Results showed that lamotrigine was highly effective in reducing the frequency of PGTC seizures. Over the entire treatment period, lamotrigine significantly reduced PGTC seizures by 66% compared to 34% for the placebo group. Similar effects were seen during the titration and maintenance phases of the study. Significantly more patients receiving lamotrigine as maintenance therapy experienced at least a 50% reduction compared to placebo (72 % vs. 49 %). Efficacy was similar across age groups.
Overall, lamotrigine had a favorable tolerability profile.

The most common drug-related side effects observed in this clinical trial were dizziness, drowsiness and nausea.

The US FDA has approved the use of levetiracetam as an adjunctive therapy in the treatment of myoclonic seizures in adults and adolescents 12 years of age and older with juvenile myoclonic epilepsy.

The clinical trial supporting this new indication for levetiracetam was a phase III, double-blind, randomized, placebo-controlled study on the safety and efficacy of levetiracetam as an add-on therapy in patients with juvenile myoclonic epilepsy experiencing myoclonic seizures. Patients in this study included those with juvenile myoclonic epilepsy, juvenile absence epilepsy or with generalized tonic-clonic seizures on awakening. The majority were patients with juvenile myoclonic epilepsy.

The responder rate defined as = 50% reduction in myoclonic seizure days during the treatment period versus baseline was significantly greater in patients treated with levetiracetam as compared with placebo (60.4% with levetiracetam vs. 23.7% with placebo). A total of 15.1% of patients in the levetiracetam group achieved freedom from myoclonic seizures during the treatment period compared with 3.4 % of placebo patients.

The most common adverse events seen with levetiracetam were somnolence, neck pain, and pharyngitis.
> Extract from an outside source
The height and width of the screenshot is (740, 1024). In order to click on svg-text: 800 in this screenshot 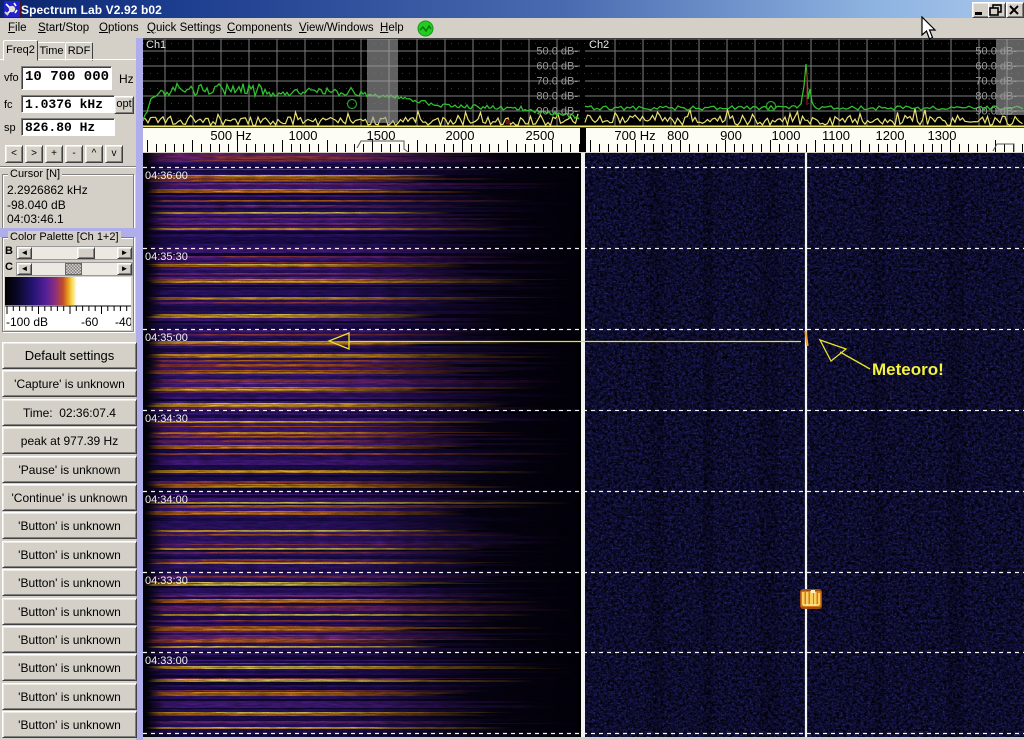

The US FDA has approved an intravenous formulation of levetiracetam as an alternative treatment for epileptic seizures if the oral forms of the drug are not appropriate for patients.

The new formulation must be diluted prior to use and administered as a 15-minute intravenous infusion.

Levetiracetam is approved as an add-on therapy for the treatment of partial onset seizures in adults and children 4 years of age or older with epilepsy. The drug is currently available in tablet and in oral solution.